Goal: Reproduce the following data line for line, with no changes of any kind.

::: Exercise data :::

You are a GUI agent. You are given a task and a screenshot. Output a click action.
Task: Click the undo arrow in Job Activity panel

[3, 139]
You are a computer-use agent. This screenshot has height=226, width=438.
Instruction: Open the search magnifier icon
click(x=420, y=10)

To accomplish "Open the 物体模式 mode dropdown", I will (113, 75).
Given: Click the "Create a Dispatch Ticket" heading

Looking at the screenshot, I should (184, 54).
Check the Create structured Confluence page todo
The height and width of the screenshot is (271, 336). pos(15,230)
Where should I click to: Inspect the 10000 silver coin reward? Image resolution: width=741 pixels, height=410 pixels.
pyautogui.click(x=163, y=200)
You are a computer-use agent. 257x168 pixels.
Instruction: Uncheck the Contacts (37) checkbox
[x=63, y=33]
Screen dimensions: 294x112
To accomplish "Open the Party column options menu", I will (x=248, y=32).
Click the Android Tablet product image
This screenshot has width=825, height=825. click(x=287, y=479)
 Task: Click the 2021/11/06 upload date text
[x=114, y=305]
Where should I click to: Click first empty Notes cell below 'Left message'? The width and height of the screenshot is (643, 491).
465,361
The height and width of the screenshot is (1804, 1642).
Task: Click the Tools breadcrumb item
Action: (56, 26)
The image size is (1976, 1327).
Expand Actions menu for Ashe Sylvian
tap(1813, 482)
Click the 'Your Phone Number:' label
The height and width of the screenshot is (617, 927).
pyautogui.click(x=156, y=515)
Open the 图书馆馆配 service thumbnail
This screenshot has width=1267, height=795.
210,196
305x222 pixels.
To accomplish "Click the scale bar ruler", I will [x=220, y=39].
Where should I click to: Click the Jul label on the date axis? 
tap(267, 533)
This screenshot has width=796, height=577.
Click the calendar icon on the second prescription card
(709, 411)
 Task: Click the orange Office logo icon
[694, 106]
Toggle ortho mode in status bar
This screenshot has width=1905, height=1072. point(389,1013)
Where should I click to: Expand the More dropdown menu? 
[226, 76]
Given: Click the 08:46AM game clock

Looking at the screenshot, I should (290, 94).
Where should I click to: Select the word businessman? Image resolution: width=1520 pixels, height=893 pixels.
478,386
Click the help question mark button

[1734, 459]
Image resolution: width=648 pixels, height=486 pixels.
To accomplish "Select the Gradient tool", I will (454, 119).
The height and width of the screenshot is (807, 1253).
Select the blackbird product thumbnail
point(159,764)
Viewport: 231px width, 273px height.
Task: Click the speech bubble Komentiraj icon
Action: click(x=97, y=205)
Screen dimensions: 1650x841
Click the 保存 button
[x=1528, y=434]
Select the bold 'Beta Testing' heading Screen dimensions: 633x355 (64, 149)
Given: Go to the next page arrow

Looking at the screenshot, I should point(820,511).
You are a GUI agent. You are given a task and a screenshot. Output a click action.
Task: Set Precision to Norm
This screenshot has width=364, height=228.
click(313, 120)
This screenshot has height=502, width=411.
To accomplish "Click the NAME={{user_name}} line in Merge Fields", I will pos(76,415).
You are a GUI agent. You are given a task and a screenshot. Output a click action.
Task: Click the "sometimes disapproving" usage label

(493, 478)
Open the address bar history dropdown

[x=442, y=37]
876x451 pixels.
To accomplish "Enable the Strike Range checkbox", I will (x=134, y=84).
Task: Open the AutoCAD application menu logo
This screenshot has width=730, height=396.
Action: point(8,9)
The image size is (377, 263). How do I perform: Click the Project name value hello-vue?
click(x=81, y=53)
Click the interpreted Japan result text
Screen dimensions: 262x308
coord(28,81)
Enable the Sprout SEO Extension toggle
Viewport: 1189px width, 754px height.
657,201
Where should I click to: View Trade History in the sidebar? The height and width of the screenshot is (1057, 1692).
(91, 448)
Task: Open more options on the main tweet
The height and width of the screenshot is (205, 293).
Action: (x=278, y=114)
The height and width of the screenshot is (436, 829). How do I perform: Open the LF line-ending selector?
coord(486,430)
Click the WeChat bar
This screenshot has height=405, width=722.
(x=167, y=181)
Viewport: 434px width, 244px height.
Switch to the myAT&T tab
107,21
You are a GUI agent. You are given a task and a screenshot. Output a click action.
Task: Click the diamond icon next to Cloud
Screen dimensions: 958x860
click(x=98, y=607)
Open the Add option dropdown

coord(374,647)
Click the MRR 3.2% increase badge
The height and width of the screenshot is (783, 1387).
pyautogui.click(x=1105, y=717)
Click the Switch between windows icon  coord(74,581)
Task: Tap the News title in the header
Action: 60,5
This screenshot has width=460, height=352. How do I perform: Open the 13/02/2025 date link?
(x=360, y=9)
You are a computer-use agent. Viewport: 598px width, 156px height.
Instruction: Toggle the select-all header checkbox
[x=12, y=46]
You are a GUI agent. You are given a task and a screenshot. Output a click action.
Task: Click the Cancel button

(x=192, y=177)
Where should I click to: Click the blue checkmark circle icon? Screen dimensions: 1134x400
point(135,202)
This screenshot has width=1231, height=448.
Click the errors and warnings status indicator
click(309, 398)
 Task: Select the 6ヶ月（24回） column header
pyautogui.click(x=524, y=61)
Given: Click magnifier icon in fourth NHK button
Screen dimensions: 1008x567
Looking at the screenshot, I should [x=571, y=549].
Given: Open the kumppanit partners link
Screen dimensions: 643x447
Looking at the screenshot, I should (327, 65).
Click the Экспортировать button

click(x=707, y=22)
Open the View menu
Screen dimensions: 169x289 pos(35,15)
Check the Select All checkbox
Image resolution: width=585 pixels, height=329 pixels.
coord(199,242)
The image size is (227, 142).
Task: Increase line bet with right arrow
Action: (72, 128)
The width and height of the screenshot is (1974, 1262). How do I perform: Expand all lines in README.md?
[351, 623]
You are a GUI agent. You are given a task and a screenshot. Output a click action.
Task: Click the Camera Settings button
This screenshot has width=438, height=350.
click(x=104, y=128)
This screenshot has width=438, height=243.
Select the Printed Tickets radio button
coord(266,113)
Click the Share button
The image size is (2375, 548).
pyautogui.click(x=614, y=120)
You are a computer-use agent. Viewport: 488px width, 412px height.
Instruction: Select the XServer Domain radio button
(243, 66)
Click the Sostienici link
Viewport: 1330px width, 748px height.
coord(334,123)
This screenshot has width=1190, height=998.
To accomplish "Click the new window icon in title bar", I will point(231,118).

:::

Task output:
You are a GUI agent. You are given a task and a screenshot. Output a click action.
Task: Click the undo arrow in Job Activity panel

[3, 139]
You are a computer-use agent. This screenshot has height=226, width=438.
Instruction: Open the search magnifier icon
click(x=420, y=10)

To accomplish "Open the 物体模式 mode dropdown", I will (113, 75).
Given: Click the "Create a Dispatch Ticket" heading

Looking at the screenshot, I should (184, 54).
Check the Create structured Confluence page todo
The height and width of the screenshot is (271, 336). pos(15,230)
Where should I click to: Inspect the 10000 silver coin reward? Image resolution: width=741 pixels, height=410 pixels.
pyautogui.click(x=163, y=200)
You are a computer-use agent. 257x168 pixels.
Instruction: Uncheck the Contacts (37) checkbox
[x=63, y=33]
Screen dimensions: 294x112
To accomplish "Open the Party column options menu", I will (x=248, y=32).
Click the Android Tablet product image
This screenshot has width=825, height=825. click(x=287, y=479)
 Task: Click the 2021/11/06 upload date text
[x=114, y=305]
Where should I click to: Click first empty Notes cell below 'Left message'? The width and height of the screenshot is (643, 491).
465,361
The height and width of the screenshot is (1804, 1642).
Task: Click the Tools breadcrumb item
Action: (56, 26)
The image size is (1976, 1327).
Expand Actions menu for Ashe Sylvian
tap(1813, 482)
Click the 'Your Phone Number:' label
The height and width of the screenshot is (617, 927).
pyautogui.click(x=156, y=515)
Open the 图书馆馆配 service thumbnail
This screenshot has width=1267, height=795.
210,196
305x222 pixels.
To accomplish "Click the scale bar ruler", I will [x=220, y=39].
Where should I click to: Click the Jul label on the date axis? 
tap(267, 533)
This screenshot has width=796, height=577.
Click the calendar icon on the second prescription card
(709, 411)
 Task: Click the orange Office logo icon
[694, 106]
Toggle ortho mode in status bar
This screenshot has width=1905, height=1072. point(389,1013)
Where should I click to: Expand the More dropdown menu? 
[226, 76]
Given: Click the 08:46AM game clock

Looking at the screenshot, I should (290, 94).
Where should I click to: Select the word businessman? Image resolution: width=1520 pixels, height=893 pixels.
478,386
Click the help question mark button

[1734, 459]
Image resolution: width=648 pixels, height=486 pixels.
To accomplish "Select the Gradient tool", I will (454, 119).
The height and width of the screenshot is (807, 1253).
Select the blackbird product thumbnail
point(159,764)
Viewport: 231px width, 273px height.
Task: Click the speech bubble Komentiraj icon
Action: click(x=97, y=205)
Screen dimensions: 1650x841
Click the 保存 button
[x=1528, y=434]
Select the bold 'Beta Testing' heading Screen dimensions: 633x355 (64, 149)
Given: Go to the next page arrow

Looking at the screenshot, I should point(820,511).
You are a GUI agent. You are given a task and a screenshot. Output a click action.
Task: Set Precision to Norm
This screenshot has width=364, height=228.
click(313, 120)
This screenshot has height=502, width=411.
To accomplish "Click the NAME={{user_name}} line in Merge Fields", I will pos(76,415).
You are a GUI agent. You are given a task and a screenshot. Output a click action.
Task: Click the "sometimes disapproving" usage label

(493, 478)
Open the address bar history dropdown

[x=442, y=37]
876x451 pixels.
To accomplish "Enable the Strike Range checkbox", I will (x=134, y=84).
Task: Open the AutoCAD application menu logo
This screenshot has width=730, height=396.
Action: point(8,9)
The image size is (377, 263). How do I perform: Click the Project name value hello-vue?
click(x=81, y=53)
Click the interpreted Japan result text
Screen dimensions: 262x308
coord(28,81)
Enable the Sprout SEO Extension toggle
Viewport: 1189px width, 754px height.
657,201
Where should I click to: View Trade History in the sidebar? The height and width of the screenshot is (1057, 1692).
(91, 448)
Task: Open more options on the main tweet
The height and width of the screenshot is (205, 293).
Action: (x=278, y=114)
The height and width of the screenshot is (436, 829). How do I perform: Open the LF line-ending selector?
coord(486,430)
Click the WeChat bar
This screenshot has height=405, width=722.
(x=167, y=181)
Viewport: 434px width, 244px height.
Switch to the myAT&T tab
107,21
You are a GUI agent. You are given a task and a screenshot. Output a click action.
Task: Click the diamond icon next to Cloud
Screen dimensions: 958x860
click(x=98, y=607)
Open the Add option dropdown

coord(374,647)
Click the MRR 3.2% increase badge
The height and width of the screenshot is (783, 1387).
pyautogui.click(x=1105, y=717)
Click the Switch between windows icon  coord(74,581)
Task: Tap the News title in the header
Action: 60,5
This screenshot has width=460, height=352. How do I perform: Open the 13/02/2025 date link?
(x=360, y=9)
You are a computer-use agent. Viewport: 598px width, 156px height.
Instruction: Toggle the select-all header checkbox
[x=12, y=46]
You are a GUI agent. You are given a task and a screenshot. Output a click action.
Task: Click the Cancel button

(x=192, y=177)
Where should I click to: Click the blue checkmark circle icon? Screen dimensions: 1134x400
point(135,202)
This screenshot has width=1231, height=448.
Click the errors and warnings status indicator
click(309, 398)
 Task: Select the 6ヶ月（24回） column header
pyautogui.click(x=524, y=61)
Given: Click magnifier icon in fourth NHK button
Screen dimensions: 1008x567
Looking at the screenshot, I should [x=571, y=549].
Given: Open the kumppanit partners link
Screen dimensions: 643x447
Looking at the screenshot, I should (327, 65).
Click the Экспортировать button

click(x=707, y=22)
Open the View menu
Screen dimensions: 169x289 pos(35,15)
Check the Select All checkbox
Image resolution: width=585 pixels, height=329 pixels.
coord(199,242)
The image size is (227, 142).
Task: Increase line bet with right arrow
Action: (72, 128)
The width and height of the screenshot is (1974, 1262). How do I perform: Expand all lines in README.md?
[351, 623]
You are a GUI agent. You are given a task and a screenshot. Output a click action.
Task: Click the Camera Settings button
This screenshot has width=438, height=350.
click(x=104, y=128)
This screenshot has width=438, height=243.
Select the Printed Tickets radio button
coord(266,113)
Click the Share button
The image size is (2375, 548).
pyautogui.click(x=614, y=120)
You are a computer-use agent. Viewport: 488px width, 412px height.
Instruction: Select the XServer Domain radio button
(243, 66)
Click the Sostienici link
Viewport: 1330px width, 748px height.
coord(334,123)
This screenshot has width=1190, height=998.
To accomplish "Click the new window icon in title bar", I will point(231,118).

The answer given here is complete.